EXTRAIT DU DOCUMENT:
29 nov. 2009

Un long fleuve tranquille


C'est la tête pleine de fantastiques souvenirs de la Colombie qu'on décide de se lancer à la découverte de l´Amazonie brésilienne. Un saut d'avion survolant une région peu recommandable nous dépose au port de Leticia, à la frontière colombo-peruvo-brésilienne. De là, on embarque pour 4 jours et 3 nuits jusqu'à Manaus, au cœur de l´Amazonie. Le bateau est construit sur 3 étages et peut contenir jusqu'à 250 passagers. Dans cette région où il existe peu de routes praticables, les fleuves font office de route et les bateaux de bus.
Munis de nos hamacs tout neuf, on prend soin d´arriver dans les premiers afin de s'installer loin du vacarme du moteur. A chaque arrêt, la concentration de hamacs et de sacs se fait plus dense. Leur enchevêtrement fini par dessiner une gigantesque toile où les corps s´entremêlent. On comprend rapidement les astuces pour conserver un minimum d'espace vital et éviter de se retrouver avec un voisin un peu trop envahissant (placer son hamac en hauteur, s'étirer de tout son long).

DONNÉES ENREGISTRÉES:

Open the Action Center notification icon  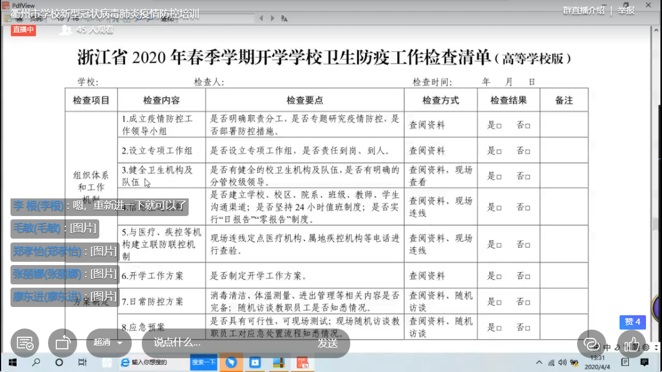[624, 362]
* * *
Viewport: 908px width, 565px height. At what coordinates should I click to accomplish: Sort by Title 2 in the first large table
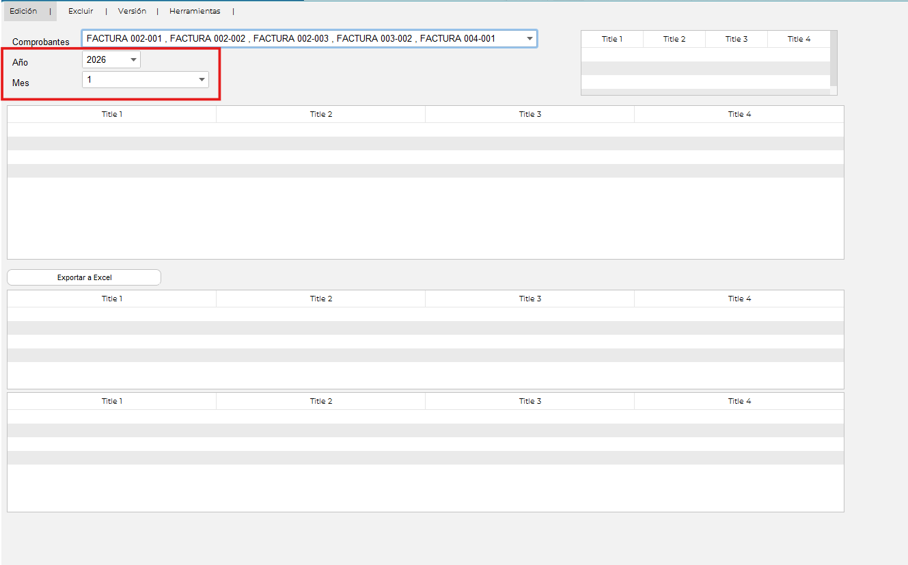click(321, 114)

CONSIGNE ÉCRITE 1: Reprenez le passage de l'extrait allant de "C'est la tête" jusqu'à "bateaux de bus.", en remplaçant "250 passagers" par "300 passagers".
CONSIGNE ÉCRITE 2:
Répondez, s'il vous plaît, à ces questions sur l'extrait :
(a) Combien de temps dure le trajet en bateau de Leticia jusqu'à Manaus ?
(b) Sur combien d'étages le bateau est-il construit ?
(c) Loin de quoi les voyageurs cherchent-ils à s'installer en arrivant parmi les premiers ?

RÉSULTAT OBTENU 1:
C'est la tête pleine de fantastiques souvenirs de la Colombie qu'on décide de se lancer à la découverte de l´Amazonie brésilienne. Un saut d'avion survolant une région peu recommandable nous dépose au port de Leticia, à la frontière colombo-peruvo-brésilienne. De là, on embarque pour 4 jours et 3 nuits jusqu'à Manaus, au cœur de l´Amazonie. Le bateau est construit sur 3 étages et peut contenir jusqu'à 300 passagers. Dans cette région où il existe peu de routes praticables, les fleuves font office de route et les bateaux de bus.

RÉSULTAT OBTENU 2:
(a) 4 jours et 3 nuits.
(b) Sur 3 étages.
(c) Loin du vacarme du moteur.